» **Supplied data**
···

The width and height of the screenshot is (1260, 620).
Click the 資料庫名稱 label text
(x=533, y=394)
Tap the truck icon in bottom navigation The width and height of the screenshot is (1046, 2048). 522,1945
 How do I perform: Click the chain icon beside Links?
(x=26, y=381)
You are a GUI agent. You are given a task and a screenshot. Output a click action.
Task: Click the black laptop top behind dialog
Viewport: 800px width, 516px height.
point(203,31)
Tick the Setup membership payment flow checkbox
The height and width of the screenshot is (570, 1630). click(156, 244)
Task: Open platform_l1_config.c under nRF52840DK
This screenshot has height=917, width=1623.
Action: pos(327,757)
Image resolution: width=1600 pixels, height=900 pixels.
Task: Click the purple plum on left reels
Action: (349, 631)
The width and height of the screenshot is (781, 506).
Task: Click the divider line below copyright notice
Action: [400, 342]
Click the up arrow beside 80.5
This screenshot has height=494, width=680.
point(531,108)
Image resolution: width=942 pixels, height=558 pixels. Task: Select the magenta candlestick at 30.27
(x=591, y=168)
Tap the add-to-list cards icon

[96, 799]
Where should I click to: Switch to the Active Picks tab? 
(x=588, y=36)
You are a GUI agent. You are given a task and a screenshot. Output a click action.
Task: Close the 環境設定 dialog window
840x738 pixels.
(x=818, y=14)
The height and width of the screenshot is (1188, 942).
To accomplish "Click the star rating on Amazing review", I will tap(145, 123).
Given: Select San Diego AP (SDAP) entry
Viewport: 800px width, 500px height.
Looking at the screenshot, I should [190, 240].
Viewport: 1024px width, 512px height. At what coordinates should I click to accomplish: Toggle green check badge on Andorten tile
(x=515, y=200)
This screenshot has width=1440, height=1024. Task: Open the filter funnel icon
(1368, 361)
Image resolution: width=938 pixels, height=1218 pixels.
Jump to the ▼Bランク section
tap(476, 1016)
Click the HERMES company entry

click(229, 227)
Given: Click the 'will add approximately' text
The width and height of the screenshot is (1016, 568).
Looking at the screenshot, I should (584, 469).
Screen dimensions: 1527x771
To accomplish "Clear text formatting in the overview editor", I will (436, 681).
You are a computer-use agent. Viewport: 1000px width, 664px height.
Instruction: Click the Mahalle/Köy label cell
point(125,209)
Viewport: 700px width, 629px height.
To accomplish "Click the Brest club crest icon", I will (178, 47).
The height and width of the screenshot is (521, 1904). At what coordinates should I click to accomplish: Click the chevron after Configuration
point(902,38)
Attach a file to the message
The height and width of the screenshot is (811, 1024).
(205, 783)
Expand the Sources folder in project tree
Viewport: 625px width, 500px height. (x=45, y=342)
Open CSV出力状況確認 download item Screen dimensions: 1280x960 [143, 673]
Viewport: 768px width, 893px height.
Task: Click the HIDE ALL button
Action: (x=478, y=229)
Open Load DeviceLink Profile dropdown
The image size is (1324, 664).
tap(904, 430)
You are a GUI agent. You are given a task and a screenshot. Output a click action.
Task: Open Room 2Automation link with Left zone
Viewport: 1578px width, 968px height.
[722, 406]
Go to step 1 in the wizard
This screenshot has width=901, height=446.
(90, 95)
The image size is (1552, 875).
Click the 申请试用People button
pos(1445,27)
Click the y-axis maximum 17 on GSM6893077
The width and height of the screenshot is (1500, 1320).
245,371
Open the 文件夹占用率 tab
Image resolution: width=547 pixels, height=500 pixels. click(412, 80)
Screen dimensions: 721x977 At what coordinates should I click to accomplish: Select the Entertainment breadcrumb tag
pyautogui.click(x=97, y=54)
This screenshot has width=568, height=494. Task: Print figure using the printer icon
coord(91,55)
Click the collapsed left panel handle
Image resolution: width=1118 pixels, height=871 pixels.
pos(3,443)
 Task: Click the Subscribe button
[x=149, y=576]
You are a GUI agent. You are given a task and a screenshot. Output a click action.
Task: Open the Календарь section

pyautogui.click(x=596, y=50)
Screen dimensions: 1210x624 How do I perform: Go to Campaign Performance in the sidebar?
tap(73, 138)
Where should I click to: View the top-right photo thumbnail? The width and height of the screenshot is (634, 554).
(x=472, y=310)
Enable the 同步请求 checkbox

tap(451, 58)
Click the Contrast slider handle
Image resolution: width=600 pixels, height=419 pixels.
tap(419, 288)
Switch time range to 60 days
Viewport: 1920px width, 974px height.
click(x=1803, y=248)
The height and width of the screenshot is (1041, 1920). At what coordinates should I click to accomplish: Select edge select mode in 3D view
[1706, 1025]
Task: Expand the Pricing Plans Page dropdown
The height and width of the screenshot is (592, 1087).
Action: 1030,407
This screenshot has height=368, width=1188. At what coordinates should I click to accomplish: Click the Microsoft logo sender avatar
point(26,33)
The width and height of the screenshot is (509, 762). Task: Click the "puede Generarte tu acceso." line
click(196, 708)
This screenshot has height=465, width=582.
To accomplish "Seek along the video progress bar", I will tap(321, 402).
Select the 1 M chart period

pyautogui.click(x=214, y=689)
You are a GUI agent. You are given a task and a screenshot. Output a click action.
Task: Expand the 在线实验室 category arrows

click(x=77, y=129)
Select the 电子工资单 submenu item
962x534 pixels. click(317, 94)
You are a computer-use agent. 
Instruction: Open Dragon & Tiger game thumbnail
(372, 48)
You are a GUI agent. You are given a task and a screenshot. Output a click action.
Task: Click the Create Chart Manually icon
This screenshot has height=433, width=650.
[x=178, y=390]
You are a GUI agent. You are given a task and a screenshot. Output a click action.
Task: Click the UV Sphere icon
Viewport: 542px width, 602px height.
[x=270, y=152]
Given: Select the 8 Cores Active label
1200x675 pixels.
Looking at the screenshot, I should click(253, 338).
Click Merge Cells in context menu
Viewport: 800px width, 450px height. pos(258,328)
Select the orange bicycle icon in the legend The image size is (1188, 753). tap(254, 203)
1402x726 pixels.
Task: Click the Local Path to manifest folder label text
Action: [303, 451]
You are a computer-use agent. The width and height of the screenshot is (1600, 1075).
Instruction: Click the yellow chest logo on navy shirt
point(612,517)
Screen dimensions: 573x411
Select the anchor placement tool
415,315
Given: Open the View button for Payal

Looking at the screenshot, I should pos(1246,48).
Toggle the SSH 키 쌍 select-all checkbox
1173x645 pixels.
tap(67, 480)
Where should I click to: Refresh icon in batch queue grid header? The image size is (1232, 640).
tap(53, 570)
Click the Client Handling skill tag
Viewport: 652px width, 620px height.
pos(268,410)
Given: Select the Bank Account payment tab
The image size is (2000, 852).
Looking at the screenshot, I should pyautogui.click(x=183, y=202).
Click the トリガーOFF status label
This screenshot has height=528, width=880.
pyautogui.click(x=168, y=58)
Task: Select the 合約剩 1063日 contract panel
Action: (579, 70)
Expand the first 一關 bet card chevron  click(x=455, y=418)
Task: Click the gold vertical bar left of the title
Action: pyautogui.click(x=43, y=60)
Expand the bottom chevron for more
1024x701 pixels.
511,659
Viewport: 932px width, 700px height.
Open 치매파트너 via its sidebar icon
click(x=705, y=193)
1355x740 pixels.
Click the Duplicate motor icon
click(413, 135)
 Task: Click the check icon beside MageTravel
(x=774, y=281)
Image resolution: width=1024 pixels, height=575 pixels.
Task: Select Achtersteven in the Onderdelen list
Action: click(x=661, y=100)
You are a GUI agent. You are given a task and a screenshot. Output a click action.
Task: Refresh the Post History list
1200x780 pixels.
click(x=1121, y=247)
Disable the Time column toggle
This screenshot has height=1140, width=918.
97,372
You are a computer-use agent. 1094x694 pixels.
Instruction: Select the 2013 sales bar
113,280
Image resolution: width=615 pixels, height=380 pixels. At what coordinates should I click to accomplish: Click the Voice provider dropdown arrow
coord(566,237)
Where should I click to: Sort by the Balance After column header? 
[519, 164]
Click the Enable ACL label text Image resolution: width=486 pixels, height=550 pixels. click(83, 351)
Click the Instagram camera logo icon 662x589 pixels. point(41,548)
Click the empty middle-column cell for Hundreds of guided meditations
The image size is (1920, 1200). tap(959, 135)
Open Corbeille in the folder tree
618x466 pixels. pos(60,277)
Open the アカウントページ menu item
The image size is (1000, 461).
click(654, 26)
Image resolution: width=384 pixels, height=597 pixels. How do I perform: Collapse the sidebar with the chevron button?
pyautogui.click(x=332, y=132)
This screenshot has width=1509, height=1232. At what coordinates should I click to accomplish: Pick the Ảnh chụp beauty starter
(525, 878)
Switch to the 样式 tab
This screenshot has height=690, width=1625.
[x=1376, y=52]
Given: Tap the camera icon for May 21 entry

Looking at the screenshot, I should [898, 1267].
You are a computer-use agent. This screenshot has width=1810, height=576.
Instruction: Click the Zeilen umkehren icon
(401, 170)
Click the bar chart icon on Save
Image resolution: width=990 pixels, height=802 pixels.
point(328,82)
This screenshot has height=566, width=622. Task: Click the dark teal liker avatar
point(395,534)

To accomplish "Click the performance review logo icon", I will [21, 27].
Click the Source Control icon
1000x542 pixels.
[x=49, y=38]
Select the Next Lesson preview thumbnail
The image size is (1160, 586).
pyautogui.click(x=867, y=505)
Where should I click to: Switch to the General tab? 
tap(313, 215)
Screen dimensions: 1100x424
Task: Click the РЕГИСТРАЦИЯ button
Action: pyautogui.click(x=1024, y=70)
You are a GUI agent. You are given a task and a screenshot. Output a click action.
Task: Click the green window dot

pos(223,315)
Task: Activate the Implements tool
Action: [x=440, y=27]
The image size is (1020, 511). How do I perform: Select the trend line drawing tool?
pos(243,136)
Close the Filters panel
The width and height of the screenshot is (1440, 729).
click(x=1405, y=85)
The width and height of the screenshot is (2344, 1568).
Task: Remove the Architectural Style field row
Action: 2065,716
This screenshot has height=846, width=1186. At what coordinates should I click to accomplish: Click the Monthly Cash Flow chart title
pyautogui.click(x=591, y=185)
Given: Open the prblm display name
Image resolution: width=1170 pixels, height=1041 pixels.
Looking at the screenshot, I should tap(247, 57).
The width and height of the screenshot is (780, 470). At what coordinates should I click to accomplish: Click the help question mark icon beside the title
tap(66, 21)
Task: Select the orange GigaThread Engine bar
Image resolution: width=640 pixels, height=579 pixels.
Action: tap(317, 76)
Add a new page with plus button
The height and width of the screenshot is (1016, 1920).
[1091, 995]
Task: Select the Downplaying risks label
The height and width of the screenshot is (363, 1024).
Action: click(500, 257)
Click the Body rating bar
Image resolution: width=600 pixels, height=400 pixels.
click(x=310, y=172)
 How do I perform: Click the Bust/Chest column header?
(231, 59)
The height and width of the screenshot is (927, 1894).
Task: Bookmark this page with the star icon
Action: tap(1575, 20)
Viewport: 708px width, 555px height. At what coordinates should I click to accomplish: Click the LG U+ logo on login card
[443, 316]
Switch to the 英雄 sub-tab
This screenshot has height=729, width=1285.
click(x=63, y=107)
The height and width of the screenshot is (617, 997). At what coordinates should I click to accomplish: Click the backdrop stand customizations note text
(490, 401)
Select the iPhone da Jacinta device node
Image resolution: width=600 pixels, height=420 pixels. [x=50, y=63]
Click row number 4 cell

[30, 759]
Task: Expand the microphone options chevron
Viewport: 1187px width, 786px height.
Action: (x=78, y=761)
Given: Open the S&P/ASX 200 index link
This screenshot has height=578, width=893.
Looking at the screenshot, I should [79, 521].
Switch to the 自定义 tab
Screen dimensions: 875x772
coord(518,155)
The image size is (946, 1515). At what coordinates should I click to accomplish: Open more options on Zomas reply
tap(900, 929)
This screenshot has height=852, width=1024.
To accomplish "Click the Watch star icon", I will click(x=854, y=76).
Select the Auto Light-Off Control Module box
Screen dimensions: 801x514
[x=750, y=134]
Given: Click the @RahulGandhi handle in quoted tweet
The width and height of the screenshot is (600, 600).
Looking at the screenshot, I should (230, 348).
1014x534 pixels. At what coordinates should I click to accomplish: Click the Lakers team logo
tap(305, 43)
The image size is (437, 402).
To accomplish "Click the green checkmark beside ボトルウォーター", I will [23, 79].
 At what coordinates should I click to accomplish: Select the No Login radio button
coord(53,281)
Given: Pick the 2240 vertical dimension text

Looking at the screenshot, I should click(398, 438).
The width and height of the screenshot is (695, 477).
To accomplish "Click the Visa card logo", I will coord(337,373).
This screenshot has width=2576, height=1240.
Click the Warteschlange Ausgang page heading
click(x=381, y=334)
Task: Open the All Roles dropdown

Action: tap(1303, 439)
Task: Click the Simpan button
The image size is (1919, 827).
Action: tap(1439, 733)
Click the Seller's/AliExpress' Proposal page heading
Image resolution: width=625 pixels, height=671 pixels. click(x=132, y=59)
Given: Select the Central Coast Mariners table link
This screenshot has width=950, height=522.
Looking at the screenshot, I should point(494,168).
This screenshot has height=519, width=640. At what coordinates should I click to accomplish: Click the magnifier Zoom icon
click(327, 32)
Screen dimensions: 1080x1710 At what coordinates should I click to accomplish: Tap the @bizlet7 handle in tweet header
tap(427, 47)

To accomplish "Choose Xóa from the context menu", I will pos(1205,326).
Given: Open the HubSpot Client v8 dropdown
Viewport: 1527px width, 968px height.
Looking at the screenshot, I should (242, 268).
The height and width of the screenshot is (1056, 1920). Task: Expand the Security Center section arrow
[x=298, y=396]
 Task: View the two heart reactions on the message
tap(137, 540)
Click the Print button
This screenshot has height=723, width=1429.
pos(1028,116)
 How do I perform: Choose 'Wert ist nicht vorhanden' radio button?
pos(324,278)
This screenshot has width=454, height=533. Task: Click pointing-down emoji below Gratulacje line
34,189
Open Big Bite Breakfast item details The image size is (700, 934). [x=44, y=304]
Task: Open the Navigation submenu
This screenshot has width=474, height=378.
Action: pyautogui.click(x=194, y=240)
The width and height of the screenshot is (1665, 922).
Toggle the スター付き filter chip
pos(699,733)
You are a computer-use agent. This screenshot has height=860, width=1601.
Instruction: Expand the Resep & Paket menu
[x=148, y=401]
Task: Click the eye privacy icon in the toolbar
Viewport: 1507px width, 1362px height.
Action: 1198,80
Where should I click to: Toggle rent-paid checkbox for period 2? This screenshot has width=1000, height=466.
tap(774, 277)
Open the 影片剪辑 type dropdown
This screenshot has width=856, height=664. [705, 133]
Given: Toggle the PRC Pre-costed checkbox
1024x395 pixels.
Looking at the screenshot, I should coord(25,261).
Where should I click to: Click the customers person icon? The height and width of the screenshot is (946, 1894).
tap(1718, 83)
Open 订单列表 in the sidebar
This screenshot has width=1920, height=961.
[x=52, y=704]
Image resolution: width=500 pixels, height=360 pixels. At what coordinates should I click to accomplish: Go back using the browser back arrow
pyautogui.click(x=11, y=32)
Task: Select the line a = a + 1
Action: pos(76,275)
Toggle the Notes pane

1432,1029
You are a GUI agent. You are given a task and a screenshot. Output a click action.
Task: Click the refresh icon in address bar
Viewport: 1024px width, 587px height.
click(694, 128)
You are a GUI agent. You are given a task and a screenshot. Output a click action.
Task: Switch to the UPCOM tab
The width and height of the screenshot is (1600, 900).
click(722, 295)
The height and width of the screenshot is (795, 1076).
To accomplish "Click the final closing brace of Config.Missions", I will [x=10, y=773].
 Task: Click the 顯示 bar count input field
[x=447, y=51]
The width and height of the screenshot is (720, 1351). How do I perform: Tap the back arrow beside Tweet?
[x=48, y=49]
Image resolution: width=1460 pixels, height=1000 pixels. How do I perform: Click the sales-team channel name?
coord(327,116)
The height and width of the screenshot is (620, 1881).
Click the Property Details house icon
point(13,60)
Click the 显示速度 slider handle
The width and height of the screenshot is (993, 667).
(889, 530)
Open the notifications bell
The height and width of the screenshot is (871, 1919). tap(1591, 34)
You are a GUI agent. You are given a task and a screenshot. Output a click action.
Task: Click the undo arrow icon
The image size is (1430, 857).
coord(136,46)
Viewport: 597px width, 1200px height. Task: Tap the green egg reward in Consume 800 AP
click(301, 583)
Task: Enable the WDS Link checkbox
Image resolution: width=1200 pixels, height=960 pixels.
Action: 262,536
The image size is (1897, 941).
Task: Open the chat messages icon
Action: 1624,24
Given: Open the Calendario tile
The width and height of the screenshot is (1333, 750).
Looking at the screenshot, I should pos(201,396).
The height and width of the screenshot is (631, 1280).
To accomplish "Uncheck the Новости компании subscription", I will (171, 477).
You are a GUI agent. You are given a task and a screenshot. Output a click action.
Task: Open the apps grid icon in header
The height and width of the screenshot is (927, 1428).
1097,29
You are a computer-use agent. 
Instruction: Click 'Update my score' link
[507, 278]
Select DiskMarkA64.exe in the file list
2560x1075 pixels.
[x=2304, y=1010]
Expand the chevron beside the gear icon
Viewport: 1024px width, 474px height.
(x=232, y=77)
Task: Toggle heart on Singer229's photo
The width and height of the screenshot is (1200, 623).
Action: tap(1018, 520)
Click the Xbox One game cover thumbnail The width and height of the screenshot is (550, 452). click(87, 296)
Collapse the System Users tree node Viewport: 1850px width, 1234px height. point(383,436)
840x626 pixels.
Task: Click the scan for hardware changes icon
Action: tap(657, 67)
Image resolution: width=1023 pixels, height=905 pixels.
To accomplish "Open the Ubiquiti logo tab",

···

» **Task item**
When a line in the listing has the string "dialog" in it, return that line.

» **Task solution**
Task: Click the black laptop top behind dialog
Task: Close the 環境設定 dialog window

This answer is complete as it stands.